Seção de dados:
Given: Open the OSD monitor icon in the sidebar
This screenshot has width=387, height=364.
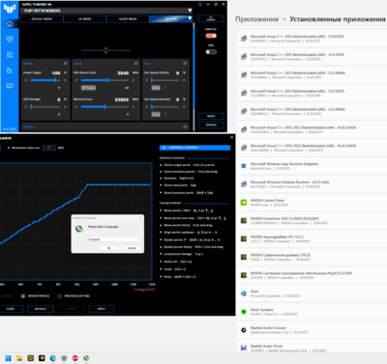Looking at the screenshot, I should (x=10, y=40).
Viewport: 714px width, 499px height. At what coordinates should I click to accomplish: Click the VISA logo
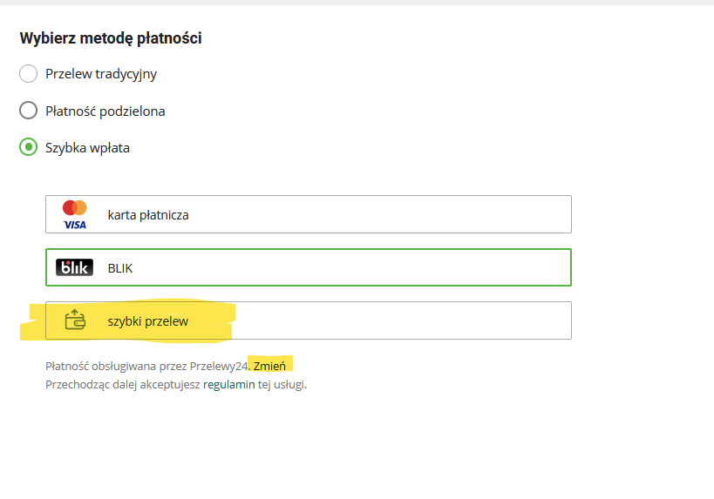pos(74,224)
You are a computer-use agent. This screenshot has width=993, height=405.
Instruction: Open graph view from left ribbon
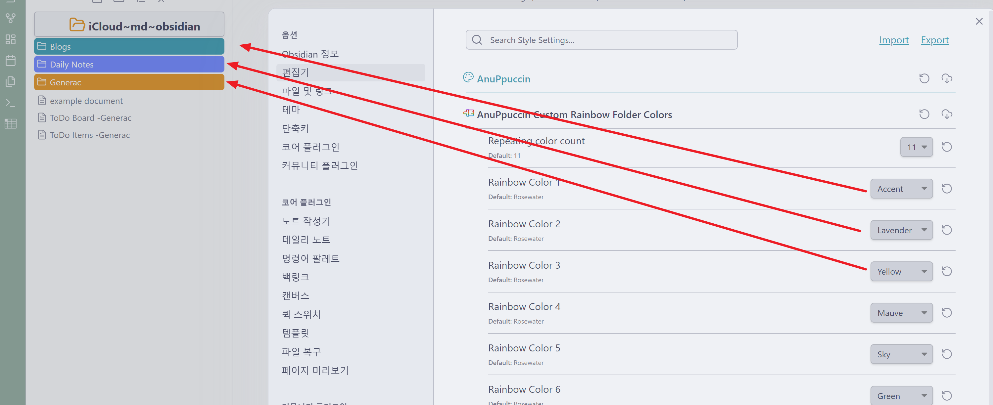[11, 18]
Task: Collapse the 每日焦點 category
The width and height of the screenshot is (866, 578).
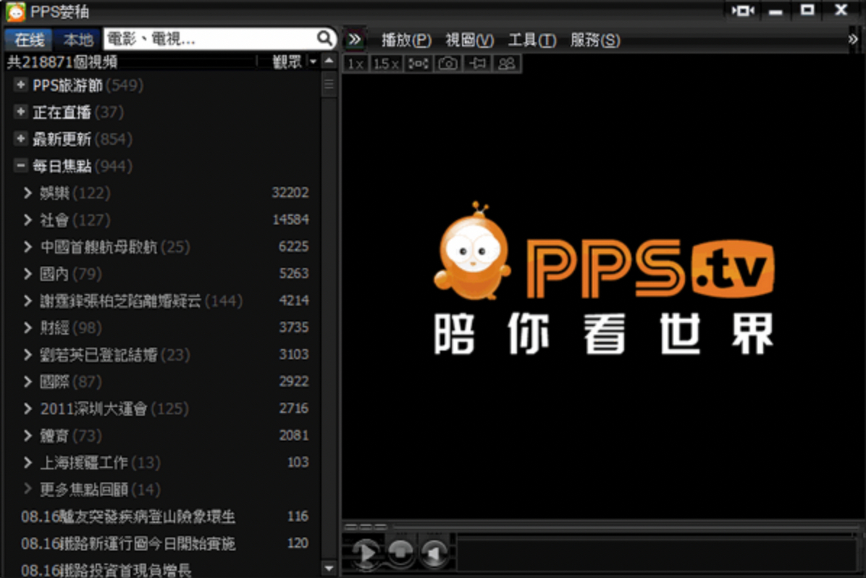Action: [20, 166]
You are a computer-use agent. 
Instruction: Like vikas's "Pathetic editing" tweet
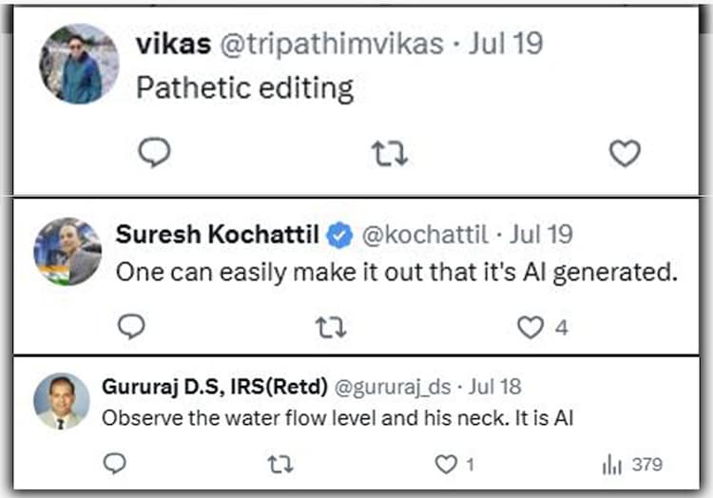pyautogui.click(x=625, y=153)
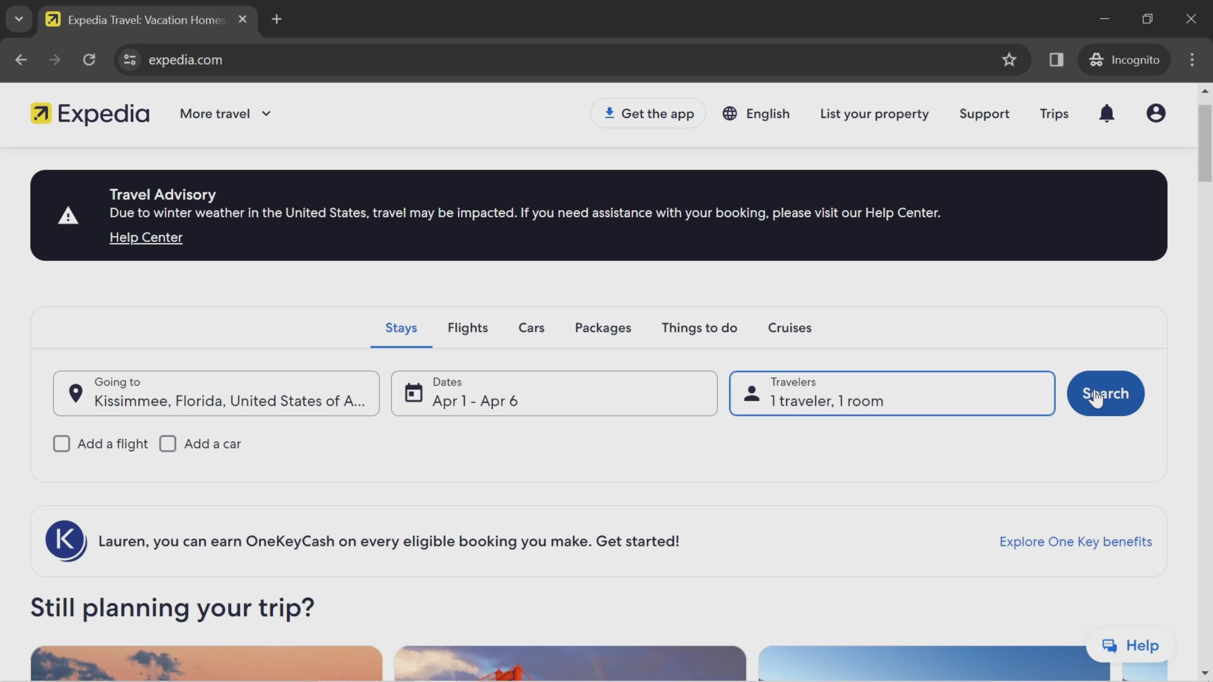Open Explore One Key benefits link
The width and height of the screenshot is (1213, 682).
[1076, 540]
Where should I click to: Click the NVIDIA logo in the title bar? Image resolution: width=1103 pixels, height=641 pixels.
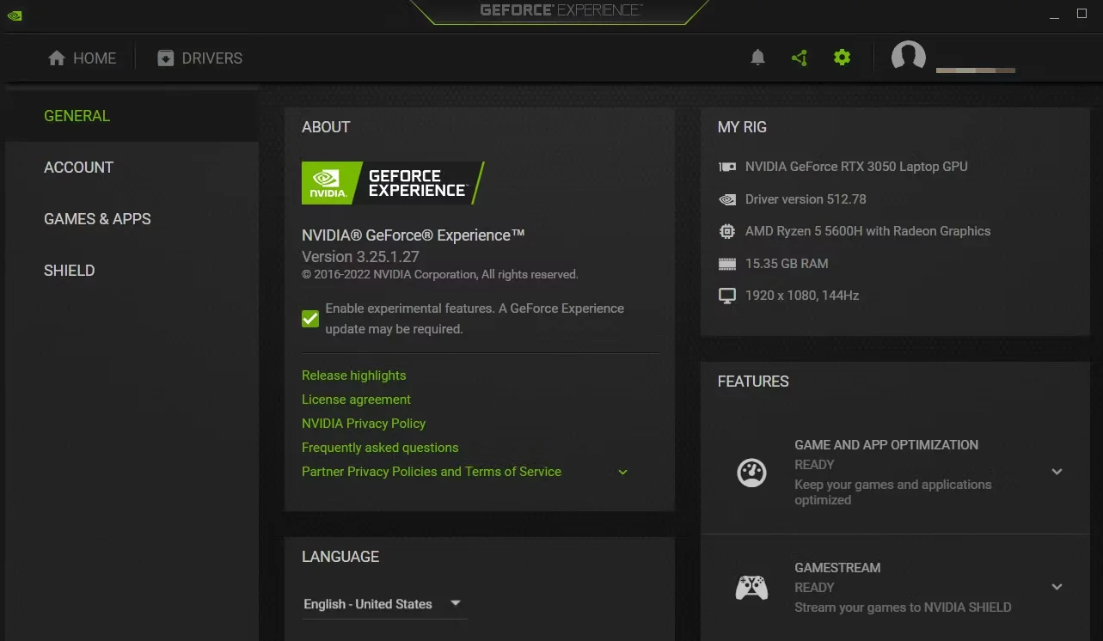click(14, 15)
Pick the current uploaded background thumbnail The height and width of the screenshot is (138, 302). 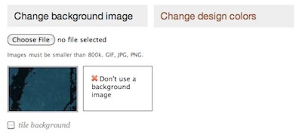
...
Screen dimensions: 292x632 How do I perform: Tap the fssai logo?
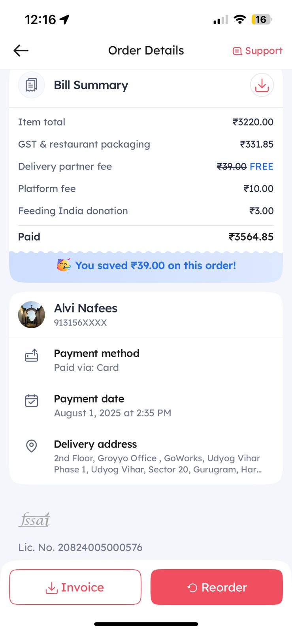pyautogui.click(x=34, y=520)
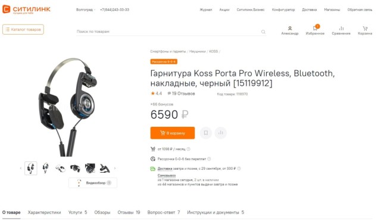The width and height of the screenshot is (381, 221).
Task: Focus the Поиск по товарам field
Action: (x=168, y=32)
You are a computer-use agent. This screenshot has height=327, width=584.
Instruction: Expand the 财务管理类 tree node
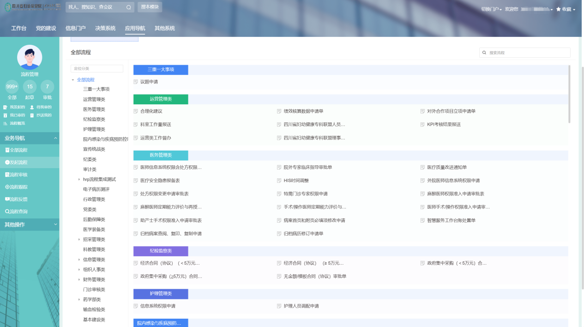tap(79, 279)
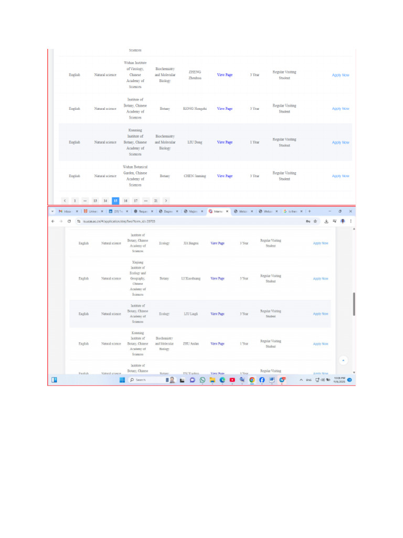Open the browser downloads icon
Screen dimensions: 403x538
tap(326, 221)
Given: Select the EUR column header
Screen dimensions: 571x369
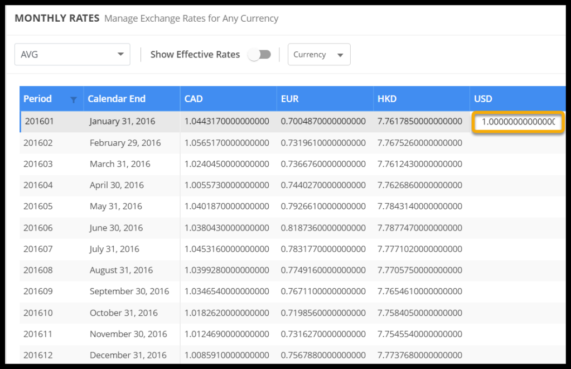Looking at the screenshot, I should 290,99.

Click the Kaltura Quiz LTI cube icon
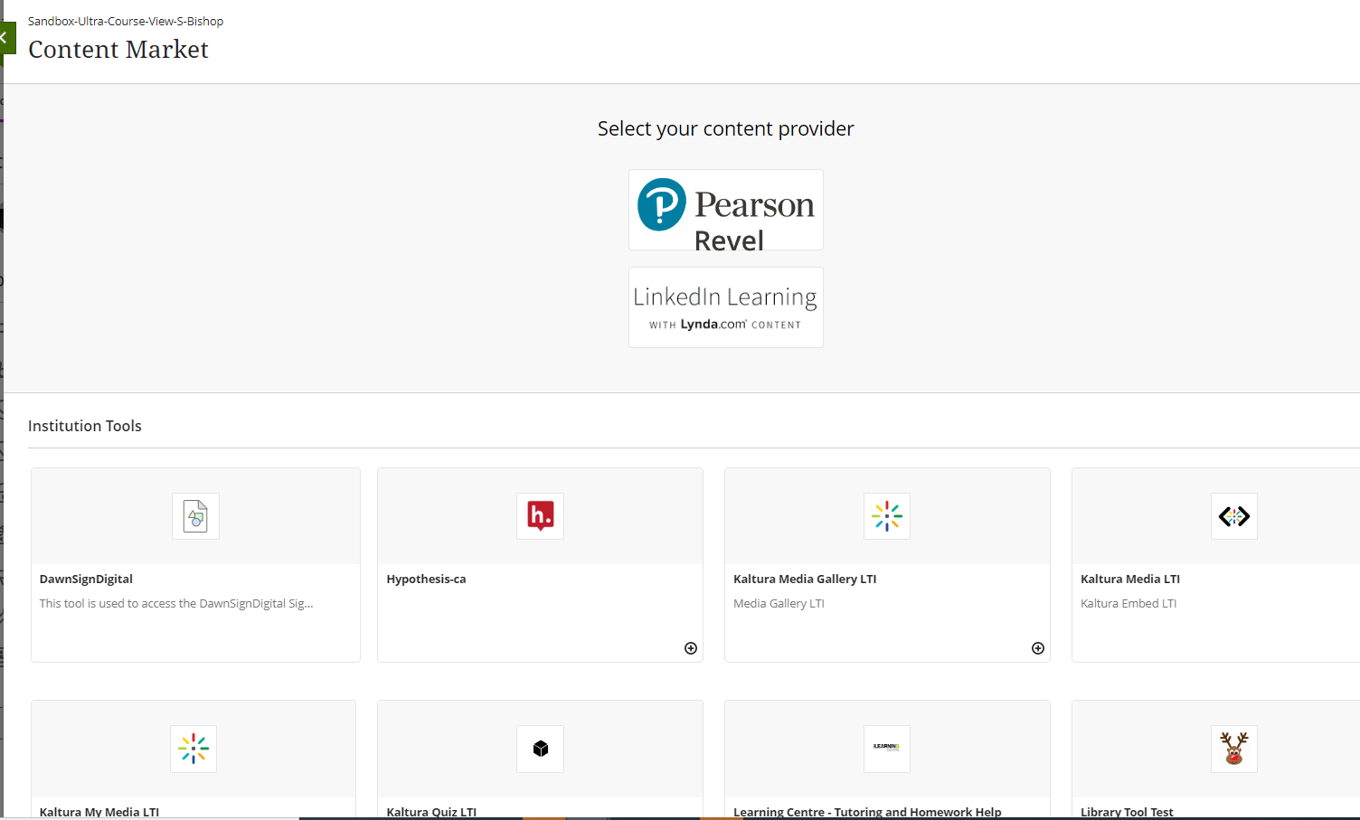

A fazer:
Copie sem alterações os dados da linha que contém "has height=327, width=584." até a linha que contém "Click the Kaltura Quiz LTI cube icon", incluindo as duas. Deixe as imagens de fora da resposta.

Resposta do exercício:
You are a computer-use agent. This screenshot has height=327, width=584.
Instruction: Expand the 财务管理类 tree node
tap(79, 279)
Open the browser downloads icon
Screen dimensions: 403x538
tap(326, 221)
Given: Select the EUR column header
Screen dimensions: 571x369
Looking at the screenshot, I should 290,99.

Click the Kaltura Quiz LTI cube icon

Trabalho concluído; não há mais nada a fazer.